Breaking Down 401k Plans and Contribution Limits
Now that we’ve defined the 401k contribution limits for 2019, we can dig a little bit deeper and discuss some more specific questions you might have when building your retirement savings.
Why are there limits on 401k contributions?
You might be wondering why there are 401k limits in the first place, and you’re not wrong to question this stipulation. You’re contributing your own money after all, right?
Since 401k contributions have certain tax advantages, the IRS places a limit on how much you can put in your account to limit taxpayer payout and prevent wealthier employees from benefitting more than the average worker.
As we discussed before, the contribution limits can vary depending on the kind of retirement plan, age, and whether an individual is considered a highly compensated employee.
Can I contribute 100% of my salary to my 401k?
The 2019 contribution limit for 401k plans is $19,000, which means that you can technically defer all of your salary if it means that your contributions will still remain less than the $19,000 limit. However, keep in mind that certain employers may place their own limit on how much staff can invest in an employer-run 401k account.
How much should I be saving in my 401k in 2019?
There’s not a universal standard for how much you should invest in your 401k each year, or even how much you should have saved by the time you retire. The answer for you, ultimately depends on your cost of living, career, and what age you want to retire.

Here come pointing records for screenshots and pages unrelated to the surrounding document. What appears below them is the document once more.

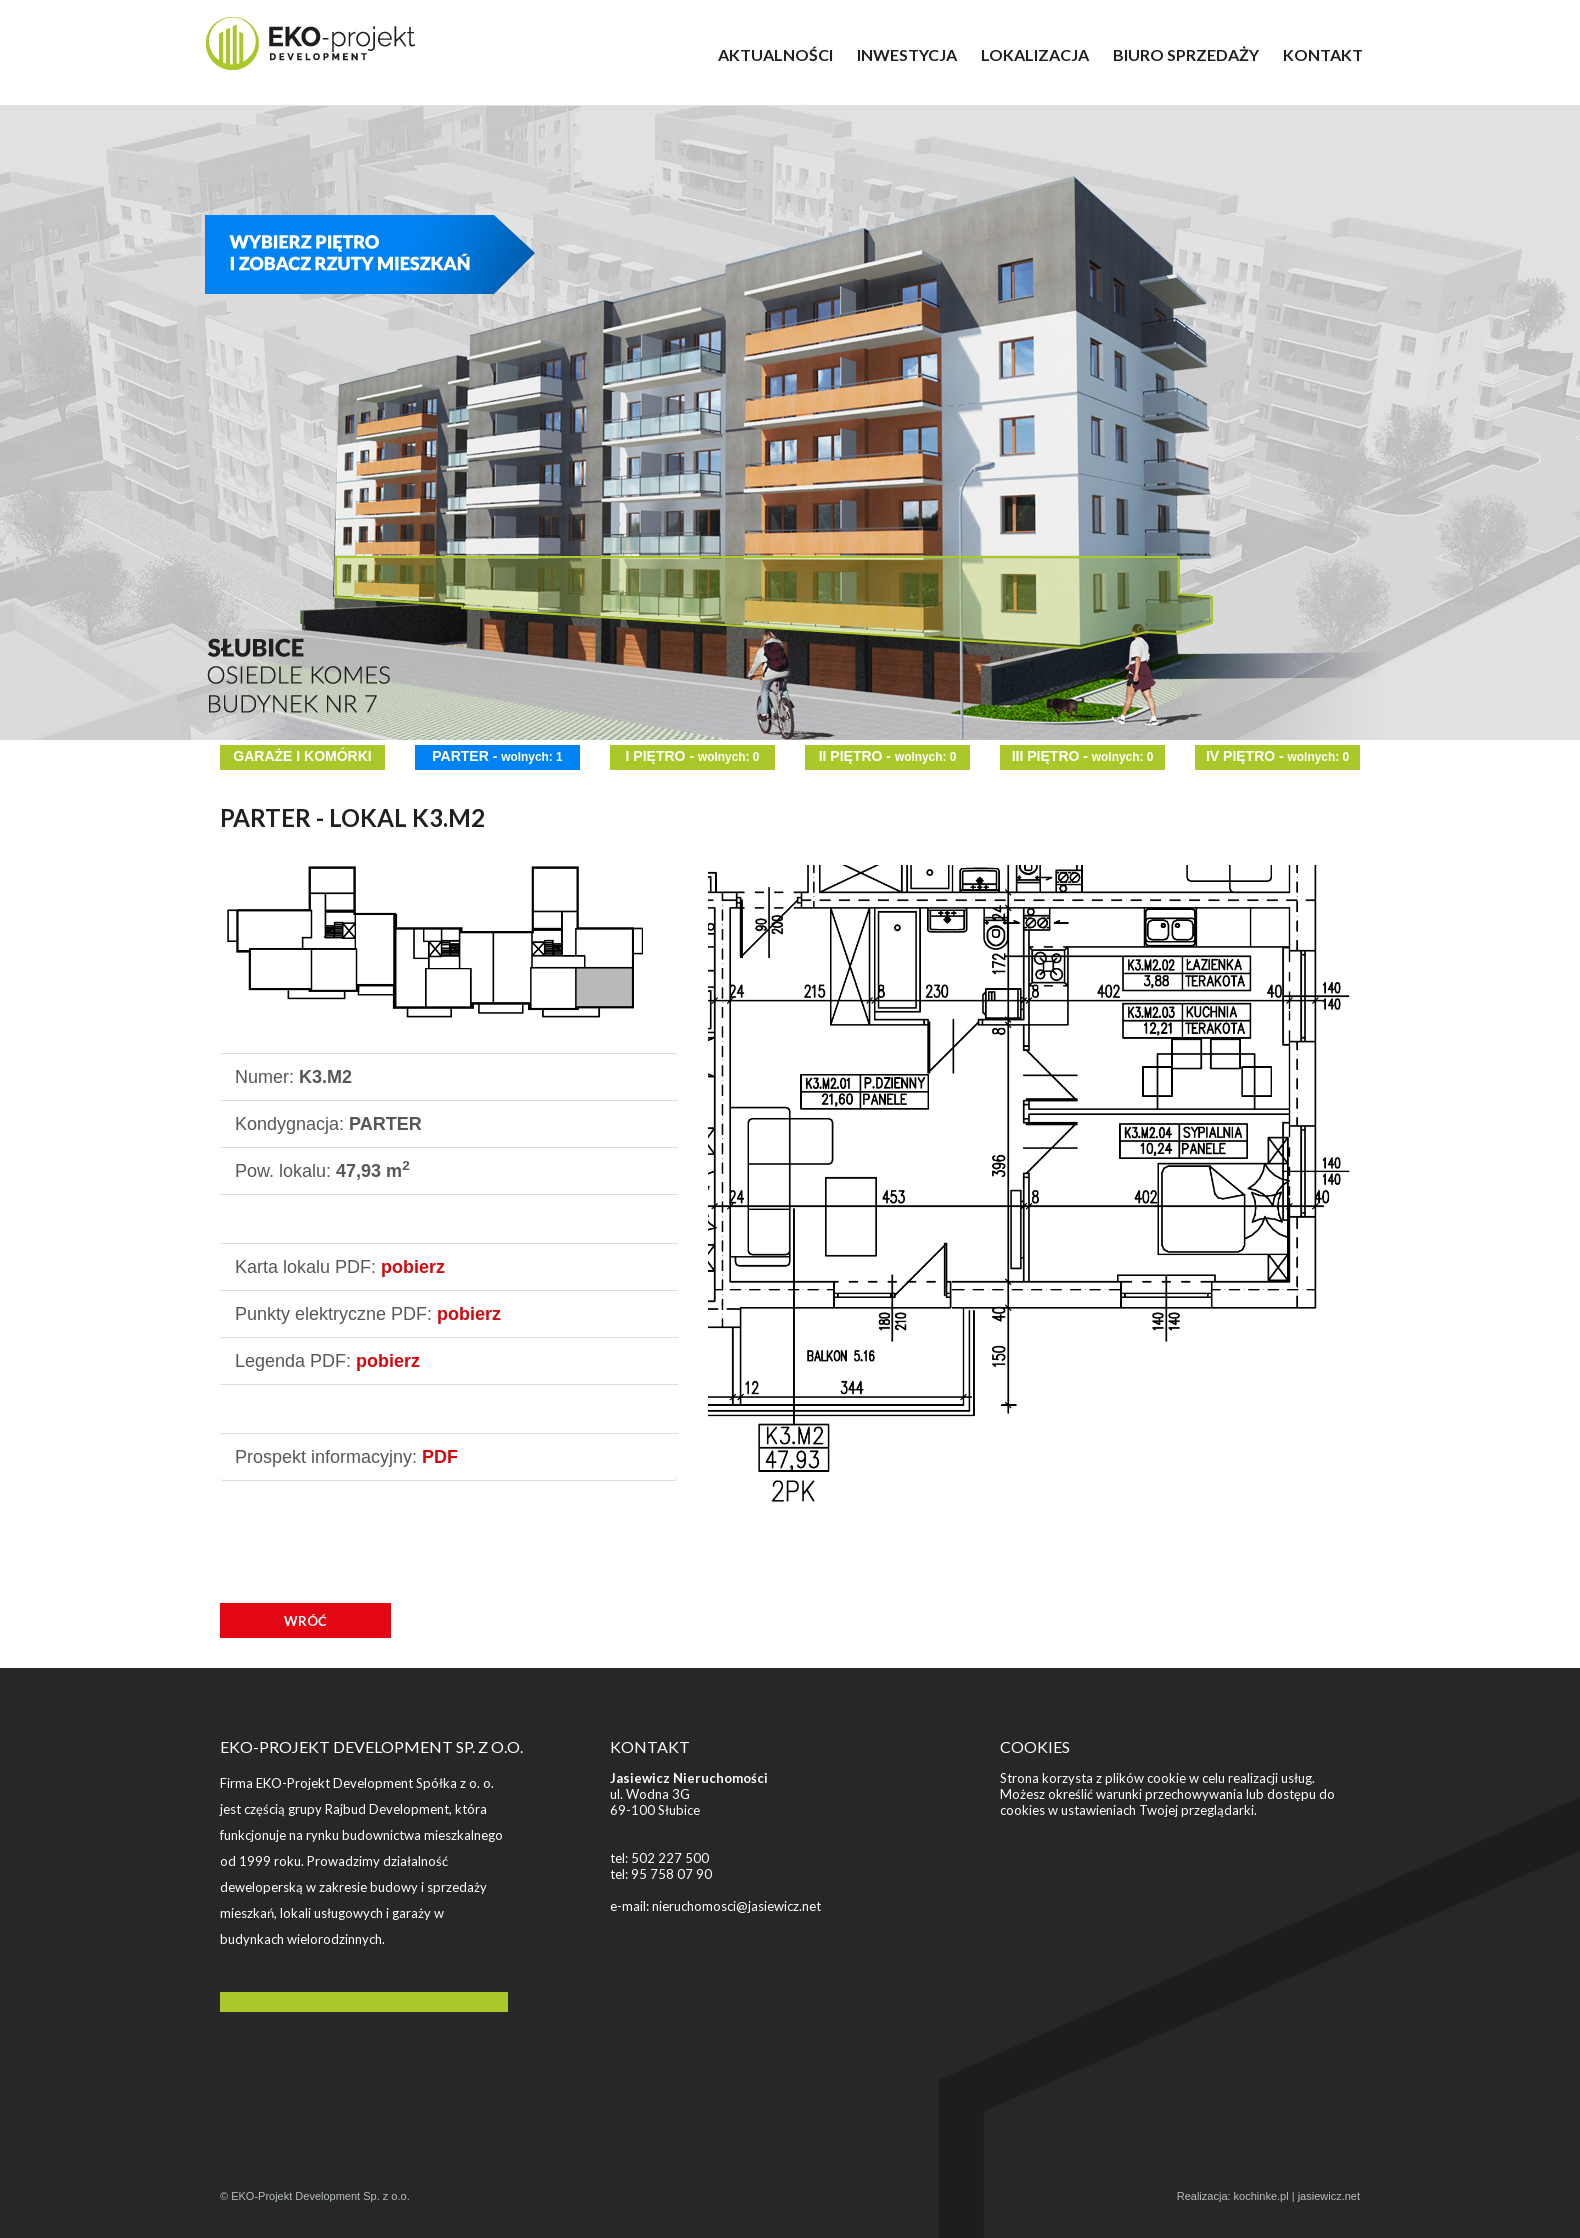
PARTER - (497, 756)
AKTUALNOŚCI (775, 54)
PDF (440, 1457)
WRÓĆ (305, 1621)
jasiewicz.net (1329, 2196)
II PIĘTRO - (888, 756)
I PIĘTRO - (693, 756)
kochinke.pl (1261, 2196)
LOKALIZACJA (1035, 54)
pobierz (413, 1267)
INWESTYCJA (907, 54)
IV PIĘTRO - (1277, 756)
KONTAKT (1323, 54)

However, there are some guidelines for how much you should have in your 401k that can help you figure out if you’re on the right track toward enjoying your golden years.
- By age 30, you’ve had a little time to figure out your career path and hopefully you’ve been able to save up some money in your 401k, too. At this stage, you should aim to have about a year’s salary saved in your plan—so if you make $50,000 per year, you’d ideally want to have about $50,000 saved up for retirement.

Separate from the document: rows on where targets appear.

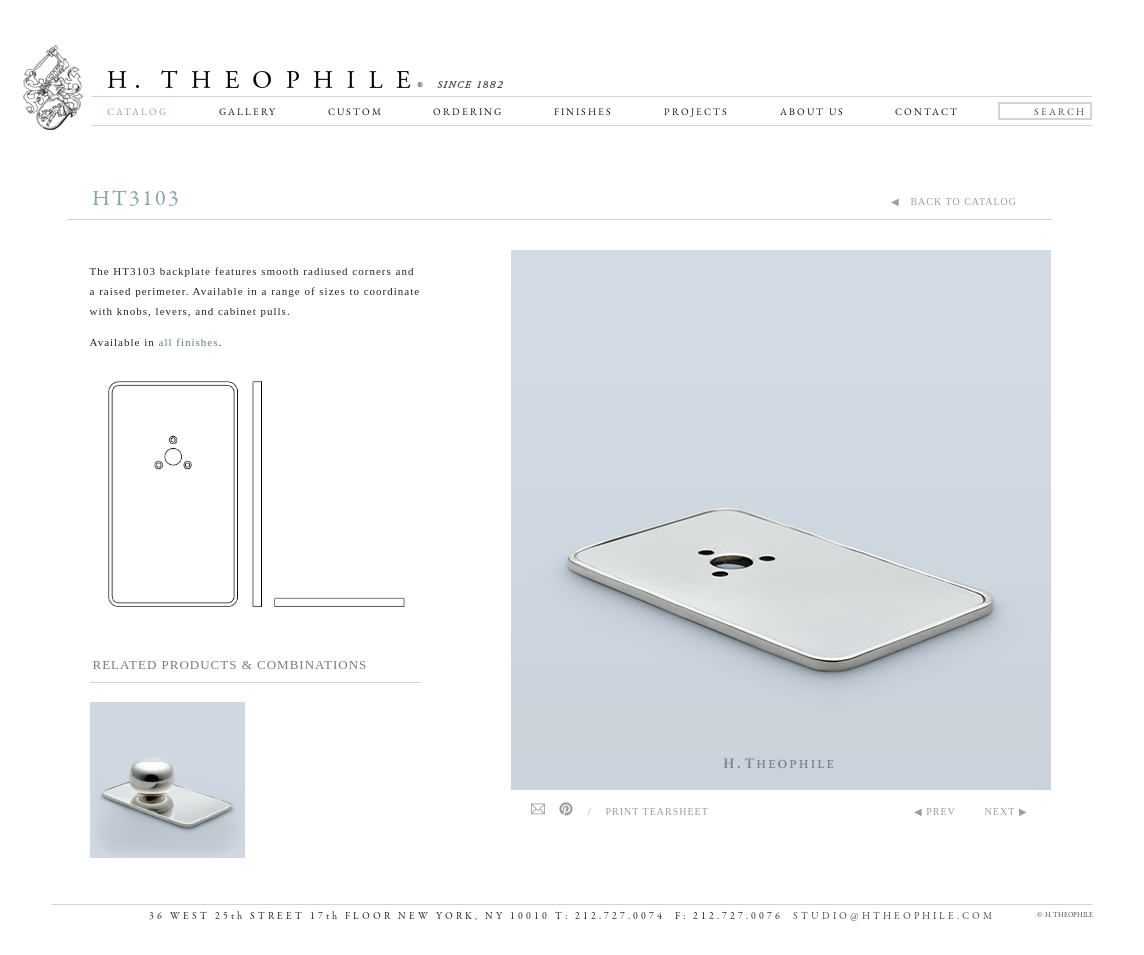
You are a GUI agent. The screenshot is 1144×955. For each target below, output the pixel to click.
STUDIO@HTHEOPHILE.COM (894, 916)
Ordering (468, 111)
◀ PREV (935, 811)
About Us (812, 111)
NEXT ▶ (1006, 811)
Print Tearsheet (657, 811)
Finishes (583, 111)
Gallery (248, 111)
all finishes (189, 342)
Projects (696, 111)
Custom (355, 111)
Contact (927, 111)
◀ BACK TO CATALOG (954, 201)
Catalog (137, 111)
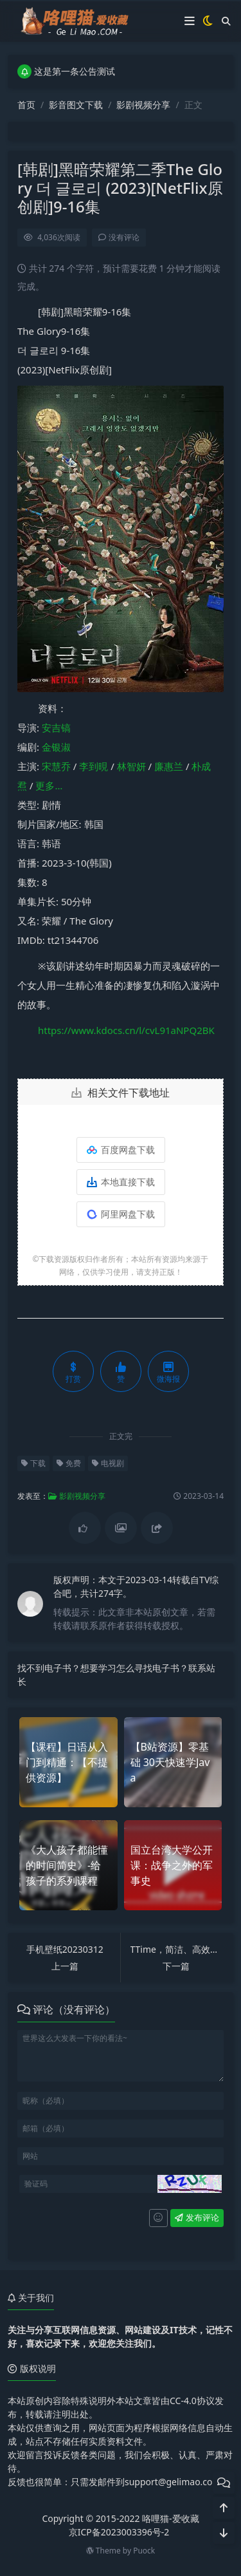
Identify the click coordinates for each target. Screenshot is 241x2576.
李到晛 (93, 766)
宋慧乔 (56, 766)
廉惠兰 (168, 766)
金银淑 (56, 746)
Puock (144, 2550)
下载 (33, 1463)
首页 (26, 105)
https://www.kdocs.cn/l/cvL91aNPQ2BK (126, 1030)
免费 (69, 1463)
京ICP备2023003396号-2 (119, 2532)
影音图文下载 (76, 105)
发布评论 (197, 2217)
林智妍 (131, 766)
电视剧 (108, 1463)
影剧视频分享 (143, 105)
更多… (48, 785)
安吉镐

- By age 40, you’ve likely seen some advancement in your career, and your annual income may have seen a boost as well. By age 40 you might strive for about three years worth of salary saved in your 401k.
- By age 50, you’re inching closer and closer toward enjoying your retirement. At this stage, you should consider having about five years worth of salary saved.
Use these stages as a guideline, but keep in mind there are multiple avenues to make retirement work for you. You might choose to contribute to a different type of retirement plan such as a 401k for millennials, IRA, Roth IRA, SIMPLE IRA, or a SEP IRA. Or, you might consider supplementing your retirement income by getting a part-time job or trying your hand at investing.
What we’re saying is: don’t panic if you haven’t saved as much as you planned on—or if you haven’t saved anything at all. It’s never too late to change your habits and improve your financial health.
When do I get to use the money I’ve contributed to my 401k?
One of the most common questions surrounding 401ks (other than their limits), is whether or not you can withdraw money from your account before you actually retire. The simple answer: yes. The money you’ve saved up in your retirement fund is all yours and you’re entitled to withdraw it whenever you please, but you might have to face some penalties if you do.
If you withdraw from your 401k account before you’re 59 ½, you may be hit with two different kinds of early 401k withdrawal penalties. For one, the money you take out will likely be subject to early withdrawal 401k fees imposed by your plan administrator. And secondly, the IRS considers all 401k withdrawals to be taxable income, but an early withdrawal could incur a 10% early distribution tax on top of the standard income tax rate.
Key Takeaways: 401k Plans in 2019
Whether you’re just starting out or you’ve already saved some money in your 401k, you should take note of the 401k contribution limits that apply to taxpayers in 2019. Use these tips to guide your savings strategy and help you reach your retirement savings goals.